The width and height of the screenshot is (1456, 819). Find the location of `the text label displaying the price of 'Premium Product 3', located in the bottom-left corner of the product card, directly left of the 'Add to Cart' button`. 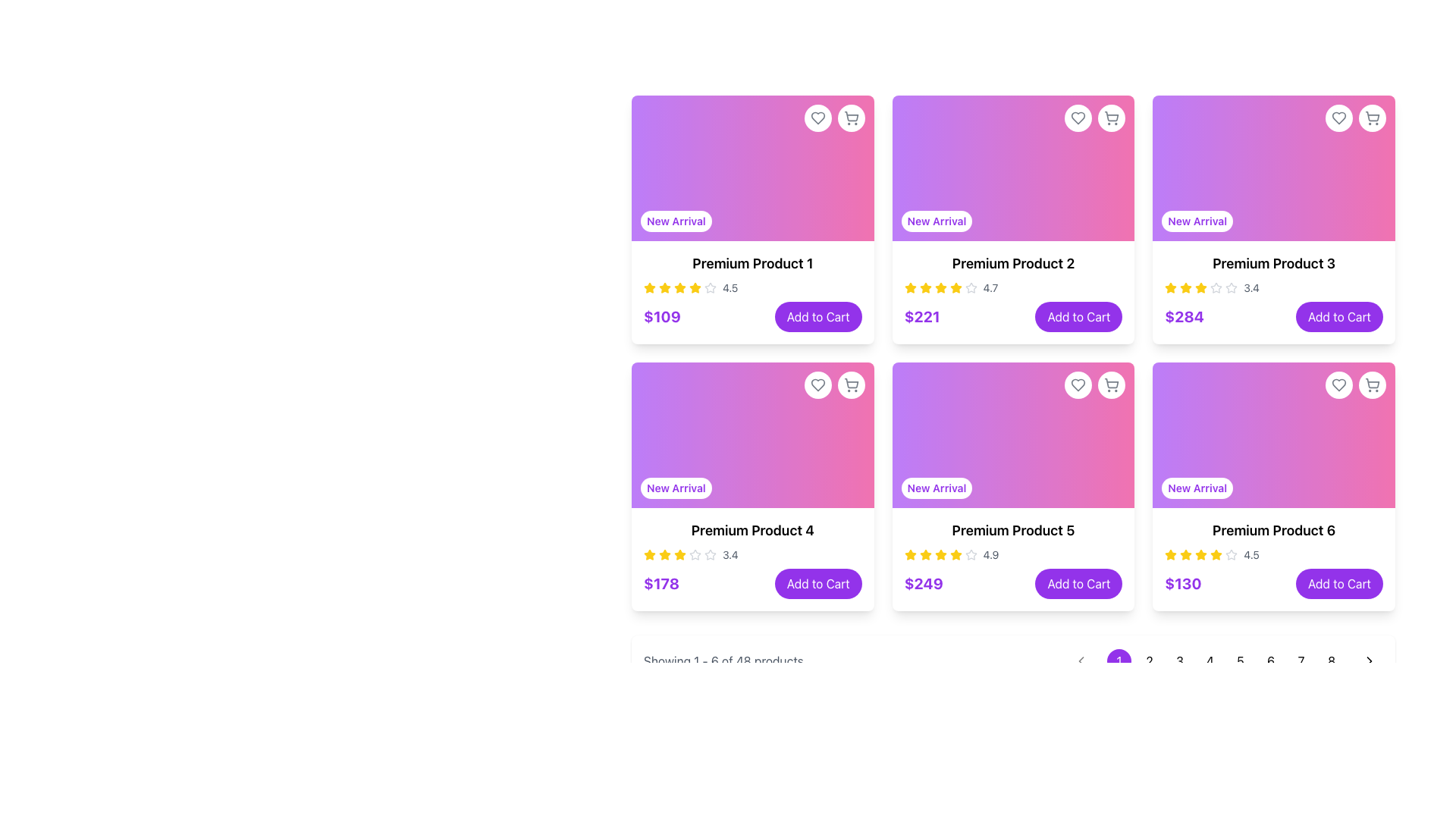

the text label displaying the price of 'Premium Product 3', located in the bottom-left corner of the product card, directly left of the 'Add to Cart' button is located at coordinates (1184, 315).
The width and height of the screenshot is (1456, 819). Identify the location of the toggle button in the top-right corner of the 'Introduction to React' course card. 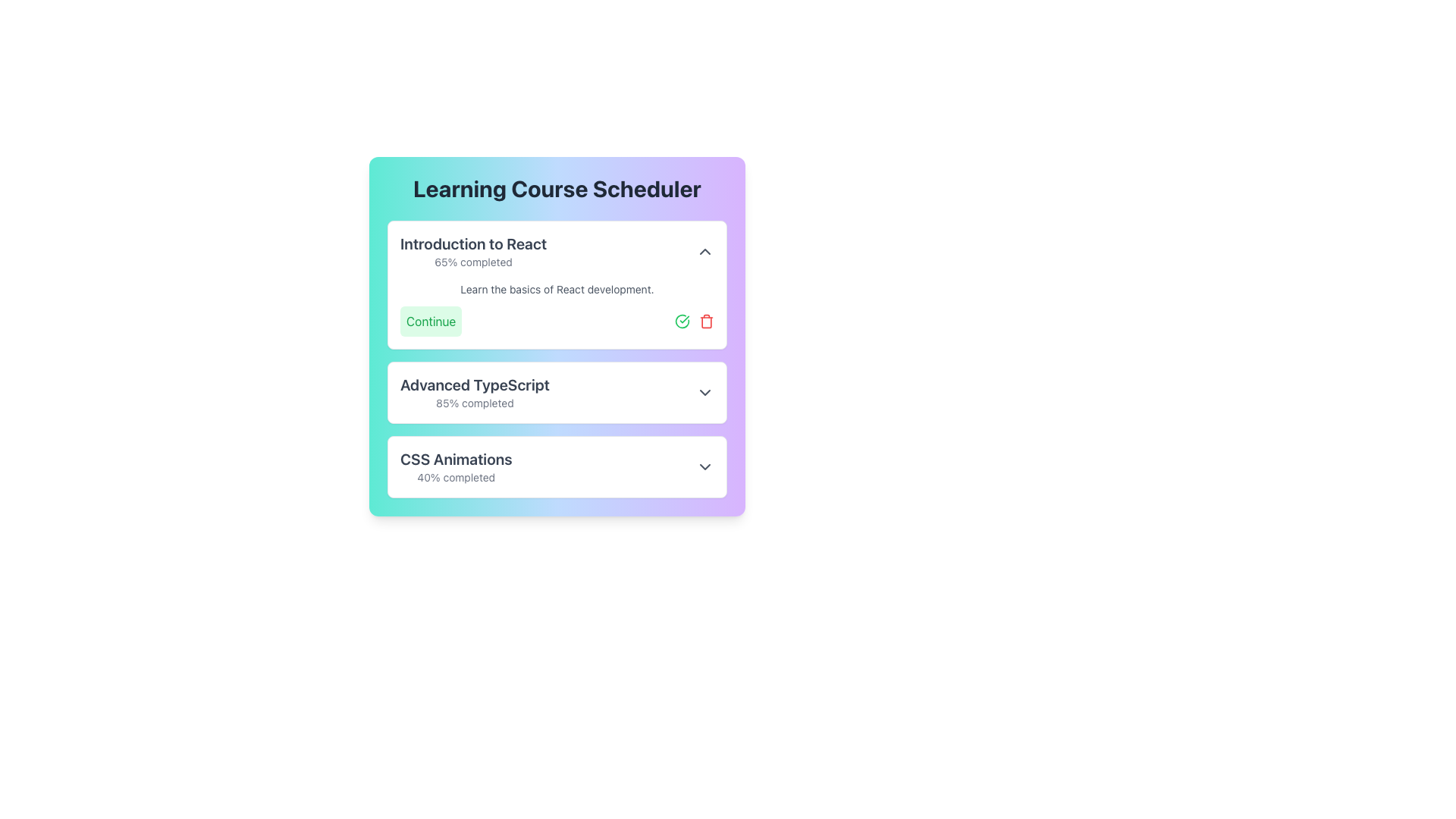
(704, 250).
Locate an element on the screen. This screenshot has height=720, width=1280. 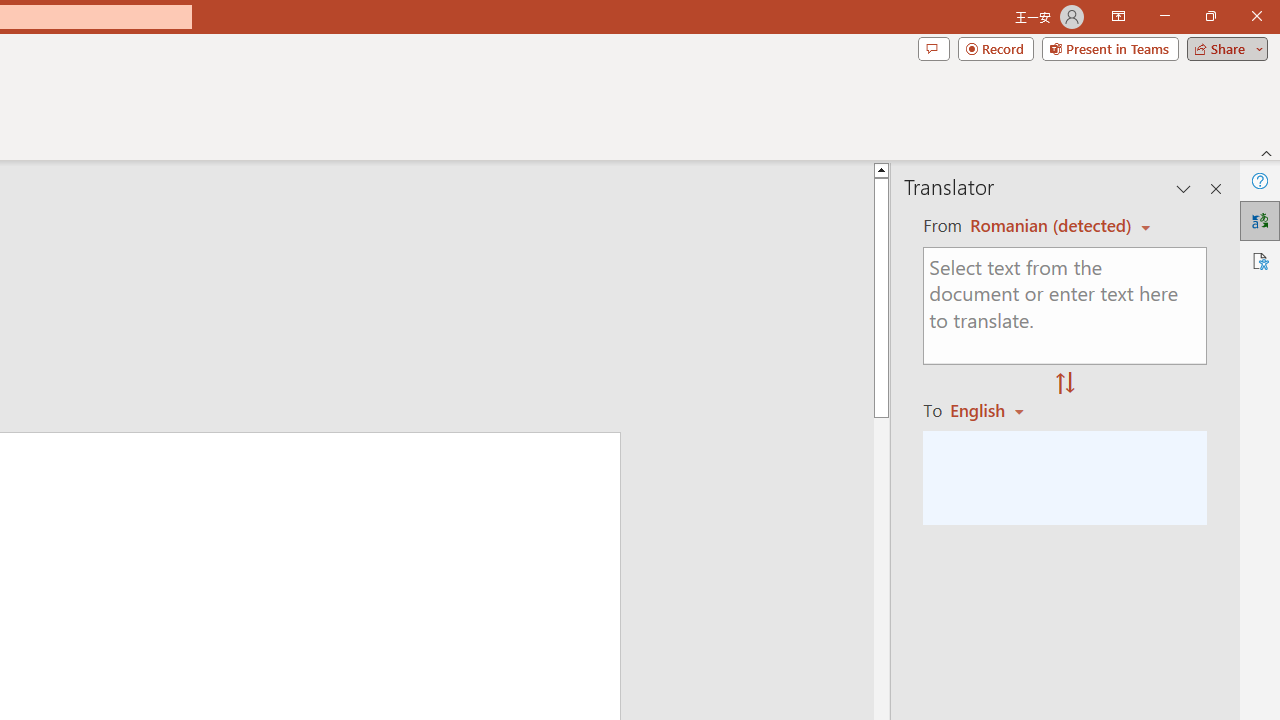
'Romanian (detected)' is located at coordinates (1046, 225).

==========

• Instruction: Rewrite all the rows above with every "screenshot" changed to "image" and nothing else altered. Leave the pictures out of your answer.

• Exercise output:
The width and height of the image is (1456, 819). Find the location of `the text label displaying the price of 'Premium Product 3', located in the bottom-left corner of the product card, directly left of the 'Add to Cart' button`. 

the text label displaying the price of 'Premium Product 3', located in the bottom-left corner of the product card, directly left of the 'Add to Cart' button is located at coordinates (1184, 315).
The width and height of the image is (1456, 819). Identify the location of the toggle button in the top-right corner of the 'Introduction to React' course card. 
(704, 250).
Locate an element on the screen. This image has height=720, width=1280. 
'Romanian (detected)' is located at coordinates (1046, 225).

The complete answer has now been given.